### Activity
Please give nothing except the number of lines in the records below that include the word "computer".

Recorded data
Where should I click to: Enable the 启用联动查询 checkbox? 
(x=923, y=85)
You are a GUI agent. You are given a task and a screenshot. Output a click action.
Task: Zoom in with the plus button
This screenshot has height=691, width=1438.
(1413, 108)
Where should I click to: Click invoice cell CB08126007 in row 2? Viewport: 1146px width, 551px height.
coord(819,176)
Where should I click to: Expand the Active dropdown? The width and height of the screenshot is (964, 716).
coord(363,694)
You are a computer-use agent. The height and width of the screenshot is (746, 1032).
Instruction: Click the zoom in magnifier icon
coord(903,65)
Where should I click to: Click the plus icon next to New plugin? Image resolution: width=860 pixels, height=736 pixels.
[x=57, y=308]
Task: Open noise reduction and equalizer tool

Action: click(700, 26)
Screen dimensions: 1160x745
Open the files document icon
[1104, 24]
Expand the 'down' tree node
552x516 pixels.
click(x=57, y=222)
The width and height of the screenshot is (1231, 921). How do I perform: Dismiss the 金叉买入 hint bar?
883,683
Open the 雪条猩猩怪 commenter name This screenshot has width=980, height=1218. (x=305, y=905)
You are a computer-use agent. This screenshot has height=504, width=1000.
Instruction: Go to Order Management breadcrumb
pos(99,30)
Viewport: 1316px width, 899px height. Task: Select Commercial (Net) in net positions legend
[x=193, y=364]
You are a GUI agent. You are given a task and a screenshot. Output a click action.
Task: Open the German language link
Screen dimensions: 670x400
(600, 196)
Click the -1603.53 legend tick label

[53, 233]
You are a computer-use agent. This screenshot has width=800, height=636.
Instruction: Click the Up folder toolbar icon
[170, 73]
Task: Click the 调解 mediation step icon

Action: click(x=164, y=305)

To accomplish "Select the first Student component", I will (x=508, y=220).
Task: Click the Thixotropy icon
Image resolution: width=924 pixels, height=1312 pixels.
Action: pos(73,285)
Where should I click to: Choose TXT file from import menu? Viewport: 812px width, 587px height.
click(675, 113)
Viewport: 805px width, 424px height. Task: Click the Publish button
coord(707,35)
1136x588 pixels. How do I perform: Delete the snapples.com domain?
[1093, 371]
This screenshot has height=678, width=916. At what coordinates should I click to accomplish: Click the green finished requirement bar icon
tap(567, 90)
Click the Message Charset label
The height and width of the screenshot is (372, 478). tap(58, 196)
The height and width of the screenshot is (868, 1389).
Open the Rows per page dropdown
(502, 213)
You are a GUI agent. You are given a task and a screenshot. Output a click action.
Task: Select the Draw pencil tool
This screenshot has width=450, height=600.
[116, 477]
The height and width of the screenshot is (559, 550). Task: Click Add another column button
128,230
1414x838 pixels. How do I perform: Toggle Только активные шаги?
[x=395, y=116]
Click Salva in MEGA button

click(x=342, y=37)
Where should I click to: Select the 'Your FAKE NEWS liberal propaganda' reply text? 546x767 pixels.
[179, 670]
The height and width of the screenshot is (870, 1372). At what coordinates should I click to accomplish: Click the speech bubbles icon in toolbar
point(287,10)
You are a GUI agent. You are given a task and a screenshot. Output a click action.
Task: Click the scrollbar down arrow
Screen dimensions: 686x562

### Answer to this problem
3